Owls not feeling pressure
Burden is on top-seeded Duke in second-round matchup
Both teams have dominated the opposition rebounding. Both hold their opponents to fewer than 60 points per outing and shoot 45 percent from the field.
"I think it's going to be a great game," said Duke coach Gail Goestenkors. "[Temple] has tremendous players, inside and at the perimeter as well."
That's the good news for the 25-7 Owls.
The bad news comes in the history books, which is drenched in Blue Devil blue.
When eighth-seeded Temple takes the court at the RBC Center at 5 p.m. (ESPN2) for just its third second-round NCAA appearance in school history, it will face a Duke team that is a No. 1 regional seed for the sixth time in the past 7 years and has posted 21 consecutive NCAA Tournament victories in its home state.
The Blue Devils, who started the season 30-0 before falling to North Carolina State in the Atlantic Coast Conference Tournament semifinals, have also beaten 34 straight nonconference opponents. (Duke lost to ACC foe Maryland in last year's national championship game.) Duke comes battle-tested, dominating a conference that features three of the NCAA Tournament's top eight seeded teams.

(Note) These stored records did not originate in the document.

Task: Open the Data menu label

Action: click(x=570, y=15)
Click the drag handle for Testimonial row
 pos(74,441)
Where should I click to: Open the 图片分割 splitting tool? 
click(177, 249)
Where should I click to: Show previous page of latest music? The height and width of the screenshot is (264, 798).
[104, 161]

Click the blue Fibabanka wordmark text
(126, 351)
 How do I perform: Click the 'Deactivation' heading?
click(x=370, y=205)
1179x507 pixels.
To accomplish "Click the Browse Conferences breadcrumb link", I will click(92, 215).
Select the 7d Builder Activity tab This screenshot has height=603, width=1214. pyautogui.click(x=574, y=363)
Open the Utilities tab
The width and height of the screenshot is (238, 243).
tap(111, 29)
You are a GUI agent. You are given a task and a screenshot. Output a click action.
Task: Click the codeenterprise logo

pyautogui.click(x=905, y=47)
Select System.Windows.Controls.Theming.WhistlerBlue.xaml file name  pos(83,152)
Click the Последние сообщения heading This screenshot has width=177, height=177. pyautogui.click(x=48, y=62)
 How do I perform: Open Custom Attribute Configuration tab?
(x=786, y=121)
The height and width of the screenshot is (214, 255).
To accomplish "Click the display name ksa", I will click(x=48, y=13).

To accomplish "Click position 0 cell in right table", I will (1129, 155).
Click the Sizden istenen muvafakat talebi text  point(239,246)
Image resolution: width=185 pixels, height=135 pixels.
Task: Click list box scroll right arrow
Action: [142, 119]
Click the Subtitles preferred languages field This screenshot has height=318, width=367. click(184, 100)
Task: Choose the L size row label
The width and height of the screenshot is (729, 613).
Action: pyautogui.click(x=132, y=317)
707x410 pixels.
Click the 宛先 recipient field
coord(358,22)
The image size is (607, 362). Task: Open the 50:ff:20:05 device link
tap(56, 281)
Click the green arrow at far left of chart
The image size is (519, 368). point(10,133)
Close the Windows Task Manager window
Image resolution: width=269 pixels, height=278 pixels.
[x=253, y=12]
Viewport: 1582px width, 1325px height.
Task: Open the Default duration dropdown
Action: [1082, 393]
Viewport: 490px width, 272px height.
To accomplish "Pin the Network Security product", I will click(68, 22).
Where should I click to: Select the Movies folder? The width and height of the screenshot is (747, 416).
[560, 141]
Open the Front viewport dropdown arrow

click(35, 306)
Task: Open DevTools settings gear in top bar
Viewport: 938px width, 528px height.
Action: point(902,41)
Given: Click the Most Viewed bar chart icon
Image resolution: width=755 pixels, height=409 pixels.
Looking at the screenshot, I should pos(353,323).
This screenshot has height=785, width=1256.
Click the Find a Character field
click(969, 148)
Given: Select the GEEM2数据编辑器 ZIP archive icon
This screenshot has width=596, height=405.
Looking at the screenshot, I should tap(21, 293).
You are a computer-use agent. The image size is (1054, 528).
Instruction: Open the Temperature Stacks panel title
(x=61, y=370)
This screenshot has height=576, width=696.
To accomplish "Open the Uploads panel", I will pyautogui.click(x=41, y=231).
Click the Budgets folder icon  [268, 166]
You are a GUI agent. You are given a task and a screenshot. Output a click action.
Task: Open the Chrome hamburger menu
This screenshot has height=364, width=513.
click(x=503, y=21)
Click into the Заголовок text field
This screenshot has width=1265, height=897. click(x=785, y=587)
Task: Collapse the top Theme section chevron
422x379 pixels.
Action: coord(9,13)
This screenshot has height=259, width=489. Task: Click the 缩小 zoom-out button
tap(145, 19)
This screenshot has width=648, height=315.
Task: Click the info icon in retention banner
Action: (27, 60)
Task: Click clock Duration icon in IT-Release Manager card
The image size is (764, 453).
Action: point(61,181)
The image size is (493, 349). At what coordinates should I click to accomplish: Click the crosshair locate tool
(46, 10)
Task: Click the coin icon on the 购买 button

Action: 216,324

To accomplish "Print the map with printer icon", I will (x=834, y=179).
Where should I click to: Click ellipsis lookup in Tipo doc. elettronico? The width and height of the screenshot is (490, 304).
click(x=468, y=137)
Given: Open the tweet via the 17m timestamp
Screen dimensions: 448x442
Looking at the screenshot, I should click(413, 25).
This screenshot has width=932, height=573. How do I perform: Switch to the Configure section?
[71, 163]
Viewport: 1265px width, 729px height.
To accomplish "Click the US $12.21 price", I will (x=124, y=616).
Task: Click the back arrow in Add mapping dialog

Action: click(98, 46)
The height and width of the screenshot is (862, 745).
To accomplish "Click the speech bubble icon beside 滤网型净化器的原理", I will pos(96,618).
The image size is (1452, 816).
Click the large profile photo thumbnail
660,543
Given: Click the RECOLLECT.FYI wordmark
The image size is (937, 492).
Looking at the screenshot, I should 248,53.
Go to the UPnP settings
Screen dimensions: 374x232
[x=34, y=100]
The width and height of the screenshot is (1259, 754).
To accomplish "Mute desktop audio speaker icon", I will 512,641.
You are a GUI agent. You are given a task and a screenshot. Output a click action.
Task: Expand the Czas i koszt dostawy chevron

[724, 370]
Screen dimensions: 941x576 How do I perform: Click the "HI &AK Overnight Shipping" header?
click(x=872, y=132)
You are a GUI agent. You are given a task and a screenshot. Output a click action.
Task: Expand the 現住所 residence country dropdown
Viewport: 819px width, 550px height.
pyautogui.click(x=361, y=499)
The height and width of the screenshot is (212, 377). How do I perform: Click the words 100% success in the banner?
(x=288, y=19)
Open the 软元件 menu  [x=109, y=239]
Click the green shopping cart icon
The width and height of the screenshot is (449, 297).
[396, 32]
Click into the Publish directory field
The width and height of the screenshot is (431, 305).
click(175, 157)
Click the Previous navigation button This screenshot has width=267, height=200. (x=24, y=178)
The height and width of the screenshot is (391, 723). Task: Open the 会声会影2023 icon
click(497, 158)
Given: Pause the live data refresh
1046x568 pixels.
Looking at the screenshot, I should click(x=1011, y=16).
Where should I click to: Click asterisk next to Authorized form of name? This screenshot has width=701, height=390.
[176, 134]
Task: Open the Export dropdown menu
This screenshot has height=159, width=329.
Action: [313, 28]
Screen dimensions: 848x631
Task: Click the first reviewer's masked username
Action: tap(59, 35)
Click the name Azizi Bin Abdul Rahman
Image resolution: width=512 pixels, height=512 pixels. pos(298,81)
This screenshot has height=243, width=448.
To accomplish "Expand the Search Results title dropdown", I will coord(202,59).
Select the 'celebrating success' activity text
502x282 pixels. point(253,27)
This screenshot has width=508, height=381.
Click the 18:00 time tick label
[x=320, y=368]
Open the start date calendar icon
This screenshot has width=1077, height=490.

If that's not enough, the Devils are 3-0 all-time against No. 8 seeds.
Temple, under coach Dawn Staley, has just started to post enough success to be mentioned as a consistent NCAA threat. The Owls are making their first at-large appearance in the tournament and fourth consecutive appearance.
It's enough to make a coach break out the no-pressure quote playbook, as Staley did yesterday: "We're the ones that are probably going to play a little bit looser. The pressure is all on them. Our kids are going to come out, and we're going to fight and scratch and claw to stay in the basketball game."
The Owls, who have never advanced to the third round of the NCAAs, hope they can present problems for a Duke lineup led by National Player of the Year candidate Lindsey Harding. Harding does a little bit of everything, averaging four assists, four rebounds, nearly two steals and 13.8 points per game.
The inside matchup between Duke's 6-7 senior center Allison Bales and Temple's 6-2 junior center Lady Comfort should provide intrigue.
Comfort didn't play in Temple's first matchup with a No. 1 team this season - a 77-66 loss to Maryland on Dec. 10.
"Lady Comfort looks like she is a very physical post player and really did a good job for them," said Bales, who averages more than four blocked shots per game. "It's a different look for us because they don't really look to shoot from outside, the three-pointers, very often."
"They present quite a lot inside with both their quickness and size," said Temple's Kamesha Hairston, the Atlantic 10 Player of the Year. "But I think we have something to match it and we have good post players as well."
Duke blew Holy Cross away Sunday night, 81-44, on the strength of an amazing start by sophomore guard Abby Waner, who hit six three-pointers en route to 20 first-half points.
Tonight's game features two coaches who know each other very well from working together with USA Basketball.
Staley, in her seventh season as the Owls' head coach, played for the USA's gold-medal winning team with Goestenkors on the coaching staff in 2004. The two coached together for the USA Basketball National Team during the 2006 World Championships and will do the same at the 2008 Olympics.
"When you're in the war room trying to prepare, you see different things come out because you're there as a coach and not as a player," Staley said of Goestenkors. "She's got a great basketball mind."
And that has Staley, who uses some of the same sets those USA teams used with her Owls, kicking her strategical preparation into high gear.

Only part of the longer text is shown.